I think removing childrens tales from the discussion, although helps with simplifying things, takes a lot out. Some of the books he was most inspired by when writing were fairy tales.
Amazing stuff! The best 2 hours on youtube I've had in a good minute. Thank you for not just regurgitating a bunch of stuff for views. Looking forward to more.
Edith Nesbit wrote a number of fantasies in the early 20th century: The Magic City, The Magic World, The Enchanted Castle, The House of Arden and The Book of Dragons. C.S. Lewis was inspired by Nesbit's work and mentions the Bastable children in The Magician's Nephew: "In those days Mr. Sherlock Holmes was still living in Baker Street and the Bastables were looking for treasure in the Lewisham Road." It might also be worth mentioning Rewards and Fairies by Kipling and perhaps A Connecticut Yankee in King Arthur's Court by Mark Twain, unless that is categorised as science fiction.
This is really wonderfully presented, i love the voices for the sections you read! Ive been listening to it like a podcast the past few days, excited for pt 2
Concerning German Fantasy: One of the most important early authors coming to mind ETA Hoffman (1776-1823). His works being very influential for fantasy, horror, science fiction and even crime novels. But there aren't many stories by his that are second world fantasy ("The Nutcracker" takes place in a different realm for a short while, "Little Zaches called Cinnabar" takes place in a fairy world that could also be our world, "The Golden Pot" Takes place in our world with Atlantis being sort of its own world)
One might also add the pre-existing folklore which undoubtedly also inspired lots of fantastic literature such as Doktor Faustus and the Tales of the brothers Grimm.
I was waiting to hear the magickal names Clarke Ashton Smith, Robert E. Howard and Edgar Rice Burroughs.
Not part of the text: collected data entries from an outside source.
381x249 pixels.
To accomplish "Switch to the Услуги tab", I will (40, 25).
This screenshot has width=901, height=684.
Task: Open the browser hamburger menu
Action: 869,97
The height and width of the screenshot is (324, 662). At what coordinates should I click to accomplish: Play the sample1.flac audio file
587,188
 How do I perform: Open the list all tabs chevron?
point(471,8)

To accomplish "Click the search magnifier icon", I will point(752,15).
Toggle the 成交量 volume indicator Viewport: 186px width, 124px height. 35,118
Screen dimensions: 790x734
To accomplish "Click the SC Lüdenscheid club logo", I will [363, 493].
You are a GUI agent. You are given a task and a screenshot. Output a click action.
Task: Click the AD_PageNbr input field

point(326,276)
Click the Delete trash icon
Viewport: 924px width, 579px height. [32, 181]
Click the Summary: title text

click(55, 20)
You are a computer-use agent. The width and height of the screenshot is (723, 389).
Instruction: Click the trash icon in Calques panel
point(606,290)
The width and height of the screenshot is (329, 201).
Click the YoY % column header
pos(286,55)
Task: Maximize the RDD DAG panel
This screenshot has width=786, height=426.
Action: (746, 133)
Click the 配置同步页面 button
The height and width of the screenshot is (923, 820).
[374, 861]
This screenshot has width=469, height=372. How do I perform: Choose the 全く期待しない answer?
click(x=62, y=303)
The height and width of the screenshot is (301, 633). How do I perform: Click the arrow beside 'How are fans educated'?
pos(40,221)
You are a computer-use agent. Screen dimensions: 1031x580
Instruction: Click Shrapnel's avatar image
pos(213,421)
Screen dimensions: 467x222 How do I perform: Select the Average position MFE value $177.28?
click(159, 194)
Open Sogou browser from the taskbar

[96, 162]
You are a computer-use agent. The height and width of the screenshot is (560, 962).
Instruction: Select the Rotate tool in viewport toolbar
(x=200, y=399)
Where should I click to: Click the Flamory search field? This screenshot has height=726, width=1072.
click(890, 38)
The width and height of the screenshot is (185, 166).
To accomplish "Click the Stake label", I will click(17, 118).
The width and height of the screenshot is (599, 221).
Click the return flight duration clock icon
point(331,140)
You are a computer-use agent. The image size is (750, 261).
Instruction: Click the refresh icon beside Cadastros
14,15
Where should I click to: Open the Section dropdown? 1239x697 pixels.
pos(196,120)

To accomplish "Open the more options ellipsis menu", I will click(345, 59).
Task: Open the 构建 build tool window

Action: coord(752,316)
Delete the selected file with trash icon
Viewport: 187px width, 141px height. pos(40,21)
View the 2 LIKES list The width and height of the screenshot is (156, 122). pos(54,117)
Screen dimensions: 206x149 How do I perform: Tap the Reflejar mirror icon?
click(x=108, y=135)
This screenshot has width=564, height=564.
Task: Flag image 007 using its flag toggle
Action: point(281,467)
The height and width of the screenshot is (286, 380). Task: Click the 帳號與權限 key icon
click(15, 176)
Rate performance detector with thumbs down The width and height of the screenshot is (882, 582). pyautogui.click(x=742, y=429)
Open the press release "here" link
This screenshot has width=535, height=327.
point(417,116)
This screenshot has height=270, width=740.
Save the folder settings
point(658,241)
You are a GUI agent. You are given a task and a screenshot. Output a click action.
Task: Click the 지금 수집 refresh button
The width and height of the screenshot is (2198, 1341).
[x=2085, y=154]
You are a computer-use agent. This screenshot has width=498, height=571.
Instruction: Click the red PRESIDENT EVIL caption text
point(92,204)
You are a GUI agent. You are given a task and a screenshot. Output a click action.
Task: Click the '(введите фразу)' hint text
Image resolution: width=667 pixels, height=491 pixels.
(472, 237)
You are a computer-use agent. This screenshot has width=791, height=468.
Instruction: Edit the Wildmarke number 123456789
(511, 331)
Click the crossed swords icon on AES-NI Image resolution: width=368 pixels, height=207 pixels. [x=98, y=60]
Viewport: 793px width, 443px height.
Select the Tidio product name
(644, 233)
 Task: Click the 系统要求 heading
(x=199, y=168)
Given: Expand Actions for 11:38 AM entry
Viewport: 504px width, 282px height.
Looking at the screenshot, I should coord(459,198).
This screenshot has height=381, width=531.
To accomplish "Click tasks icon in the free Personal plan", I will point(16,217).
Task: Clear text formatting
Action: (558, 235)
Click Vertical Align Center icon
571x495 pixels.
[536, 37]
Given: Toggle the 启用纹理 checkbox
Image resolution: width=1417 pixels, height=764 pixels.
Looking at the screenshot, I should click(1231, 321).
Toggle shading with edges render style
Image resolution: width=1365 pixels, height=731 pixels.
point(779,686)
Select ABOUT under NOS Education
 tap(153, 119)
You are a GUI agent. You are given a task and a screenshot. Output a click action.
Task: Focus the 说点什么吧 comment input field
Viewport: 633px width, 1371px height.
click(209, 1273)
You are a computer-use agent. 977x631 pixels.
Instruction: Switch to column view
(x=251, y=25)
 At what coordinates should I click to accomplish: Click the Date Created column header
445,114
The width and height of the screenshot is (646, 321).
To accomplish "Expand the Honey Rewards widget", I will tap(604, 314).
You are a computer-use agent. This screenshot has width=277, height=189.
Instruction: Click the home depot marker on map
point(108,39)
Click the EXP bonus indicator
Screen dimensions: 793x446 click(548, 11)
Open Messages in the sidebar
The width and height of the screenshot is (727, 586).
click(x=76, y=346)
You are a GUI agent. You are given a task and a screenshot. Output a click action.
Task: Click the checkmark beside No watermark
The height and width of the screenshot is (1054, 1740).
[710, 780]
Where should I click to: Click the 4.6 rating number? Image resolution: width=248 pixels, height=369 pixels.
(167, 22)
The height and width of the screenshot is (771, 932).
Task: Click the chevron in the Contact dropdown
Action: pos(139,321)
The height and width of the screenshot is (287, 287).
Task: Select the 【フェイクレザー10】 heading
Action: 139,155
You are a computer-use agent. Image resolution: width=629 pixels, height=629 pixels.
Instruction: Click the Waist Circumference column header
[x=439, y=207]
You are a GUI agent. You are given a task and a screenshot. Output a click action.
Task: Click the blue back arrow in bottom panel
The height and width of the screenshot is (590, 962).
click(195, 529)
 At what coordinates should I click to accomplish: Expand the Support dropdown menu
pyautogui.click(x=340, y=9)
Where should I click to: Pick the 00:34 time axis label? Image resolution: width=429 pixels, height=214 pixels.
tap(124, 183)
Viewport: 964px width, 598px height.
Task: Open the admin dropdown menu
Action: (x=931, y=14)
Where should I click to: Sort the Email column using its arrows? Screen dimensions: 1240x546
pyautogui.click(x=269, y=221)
And I am not ashamed to proclaim my love for pulp fantasy and fiction. Those stories have given me a lifetime of enjoyment.
This is a subject I have long been interested in, but I am a slow reader having learned to read late compared to many. Howerver I am a big fan of Tolkien even as far as reading his "history of middle earth" 12 volume series, and I also love arthurian literature especially the earliest form of the texts, but when I want to discover more before Tolkien all I hear about is Dunsany. Thank you for opening my eyes. Subscribed and looking forward to your future work.
Dunsany and Eddison, those two are gems. I strongly recommend The Worm Ouroboros (Eddison), King of Elfland's Daughter, Time and the Gods and Welleran's Sword (all Dunsany)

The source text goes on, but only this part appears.